▸ Arbeitsauftrag
Gib aus dem Textauszug über Dieric Bouts den Abschnitt zwischen „Bouts führt seine“ und „nachdenklich bis erstaunt.“ wortgetreu wieder, beide Stellen eingeschlossen.

▸ Textauszug
#####
Einen Blick ins eher bürgerliche Ambiente gewährt eine Leihgabe aus Berlin mit „Christus im Haus des Pharisäers Simon“ um 1465/70, ebenfalls in Öl auf Eiche gemalt. Hier sitzt eine Runde bärtiger Männer an einem gedeckten Tisch, auf dessen weißer Decke Teller, Platten mit Fischen, Krüge und Becher zum Mahl bereitstehen. Christus sitzt nicht in der Mitte, sondern seitlich, Maria Magdalena kniet etwas kleiner zu seinen Füßen, die sie wäscht. Rechts steht ein weiterer Mann, der wohl gerade den Raum betreten hat und als Stifter des Bildes gilt. Auch hier bietet ein Fenster an der linken Seite einen Ausblick in die umgebende Landschaft.

Bouts führt seine Themen und Motive detailreich vor Augen. Man betrachte etwa die rahmende Steinarchitektur einzelner Szenen, die mit feinstem Maßwerk gegliedert und figürlich verziert ist. In einer Wandnische hängt ein glänzen poliertes zeittypisches Messing-Lavabo. Man staunt über die stoffliche Wiedergabe der kostbaren Brokatmuster vieler Gewänder; hört den Hund, der auf dem Fließenboden eingerollt schläft, schier atmen. Die Landschaft ist nicht länger Folie für das Geschehen. Ob als Hintergrund oder Fensterausblick erscheint sie in perspektivischer Sicht. Die Mimik der Gesichter variiert von ernst über nachdenklich bis erstaunt.

Dieric Bouts
Dieric Bouts’ „Christus im Haus des Pharisäers Simon“, um 1490, ist eine Leihgabe aus Berlin. © Museum Leuven

Eine ungewohnte Herausforderung für den Ausstellungsbesucher ist die Zusammenschau mit zeitgenössischen Arbeiten. So wird Bouts’ Gemälde „Christi mit der Dornenkrone“ einem Foto von Eddy Merckx gegenübergestellt. Dieser „Trans-historische“ Ansatz mit visuellen Highlights so unterschiedlicher Epochen und Sehgewohnheiten kann auch als störende Ablenkung vom Verständnis für die Malerei des 15. Jahrhunderts empfunden werden.
#####
Einträge aus einer Datenquelle
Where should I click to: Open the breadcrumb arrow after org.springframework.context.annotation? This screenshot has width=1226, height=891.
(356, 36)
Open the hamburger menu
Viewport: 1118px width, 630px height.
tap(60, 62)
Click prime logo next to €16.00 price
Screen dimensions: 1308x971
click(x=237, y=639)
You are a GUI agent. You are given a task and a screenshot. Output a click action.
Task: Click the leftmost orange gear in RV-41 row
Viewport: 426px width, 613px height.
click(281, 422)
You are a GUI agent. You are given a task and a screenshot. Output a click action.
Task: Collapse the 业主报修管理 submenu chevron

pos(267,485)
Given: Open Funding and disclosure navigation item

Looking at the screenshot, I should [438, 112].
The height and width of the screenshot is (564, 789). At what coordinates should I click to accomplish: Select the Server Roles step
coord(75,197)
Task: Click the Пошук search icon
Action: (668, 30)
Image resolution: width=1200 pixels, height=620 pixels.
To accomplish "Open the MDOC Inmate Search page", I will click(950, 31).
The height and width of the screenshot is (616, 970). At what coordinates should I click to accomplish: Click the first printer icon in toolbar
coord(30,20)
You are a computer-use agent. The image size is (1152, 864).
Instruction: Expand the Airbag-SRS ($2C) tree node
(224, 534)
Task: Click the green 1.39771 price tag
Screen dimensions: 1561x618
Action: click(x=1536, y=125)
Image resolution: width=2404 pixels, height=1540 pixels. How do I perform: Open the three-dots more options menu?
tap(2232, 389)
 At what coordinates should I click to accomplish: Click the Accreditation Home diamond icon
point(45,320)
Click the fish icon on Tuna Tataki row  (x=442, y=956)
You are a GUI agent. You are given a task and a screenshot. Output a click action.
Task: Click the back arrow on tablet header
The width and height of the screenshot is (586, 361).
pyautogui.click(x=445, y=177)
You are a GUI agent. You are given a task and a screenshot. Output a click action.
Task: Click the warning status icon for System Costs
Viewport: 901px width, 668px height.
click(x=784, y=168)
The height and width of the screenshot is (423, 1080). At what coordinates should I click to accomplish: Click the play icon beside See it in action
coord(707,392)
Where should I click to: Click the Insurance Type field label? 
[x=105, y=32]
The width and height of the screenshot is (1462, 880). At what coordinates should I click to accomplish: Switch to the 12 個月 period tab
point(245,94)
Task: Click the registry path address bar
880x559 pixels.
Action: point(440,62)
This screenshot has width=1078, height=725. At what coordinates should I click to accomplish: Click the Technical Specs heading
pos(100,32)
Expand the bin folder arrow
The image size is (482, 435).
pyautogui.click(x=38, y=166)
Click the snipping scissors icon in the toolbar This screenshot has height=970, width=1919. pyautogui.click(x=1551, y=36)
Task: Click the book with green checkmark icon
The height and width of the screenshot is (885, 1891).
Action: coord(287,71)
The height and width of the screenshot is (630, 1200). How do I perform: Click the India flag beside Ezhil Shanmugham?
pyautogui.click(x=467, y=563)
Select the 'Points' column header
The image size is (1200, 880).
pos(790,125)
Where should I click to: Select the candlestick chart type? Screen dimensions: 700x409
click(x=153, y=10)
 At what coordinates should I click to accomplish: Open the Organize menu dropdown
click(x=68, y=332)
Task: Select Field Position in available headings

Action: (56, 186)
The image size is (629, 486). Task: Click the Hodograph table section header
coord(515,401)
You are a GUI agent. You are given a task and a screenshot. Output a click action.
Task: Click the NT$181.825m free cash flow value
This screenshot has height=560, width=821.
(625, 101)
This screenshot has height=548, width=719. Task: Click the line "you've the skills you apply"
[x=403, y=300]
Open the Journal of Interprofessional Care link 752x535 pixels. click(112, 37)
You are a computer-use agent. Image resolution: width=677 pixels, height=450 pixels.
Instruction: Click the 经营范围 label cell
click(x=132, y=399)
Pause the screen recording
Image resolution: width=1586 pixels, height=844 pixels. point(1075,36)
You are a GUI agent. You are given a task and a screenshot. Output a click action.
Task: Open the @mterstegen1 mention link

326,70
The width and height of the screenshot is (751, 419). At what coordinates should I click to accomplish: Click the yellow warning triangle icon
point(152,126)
#####
▸ Richtige Antwort
Bouts führt seine Themen und Motive detailreich vor Augen. Man betrachte etwa die rahmende Steinarchitektur einzelner Szenen, die mit feinstem Maßwerk gegliedert und figürlich verziert ist. In einer Wandnische hängt ein glänzen poliertes zeittypisches Messing-Lavabo. Man staunt über die stoffliche Wiedergabe der kostbaren Brokatmuster vieler Gewänder; hört den Hund, der auf dem Fließenboden eingerollt schläft, schier atmen. Die Landschaft ist nicht länger Folie für das Geschehen. Ob als Hintergrund oder Fensterausblick erscheint sie in perspektivischer Sicht. Die Mimik der Gesichter variiert von ernst über nachdenklich bis erstaunt.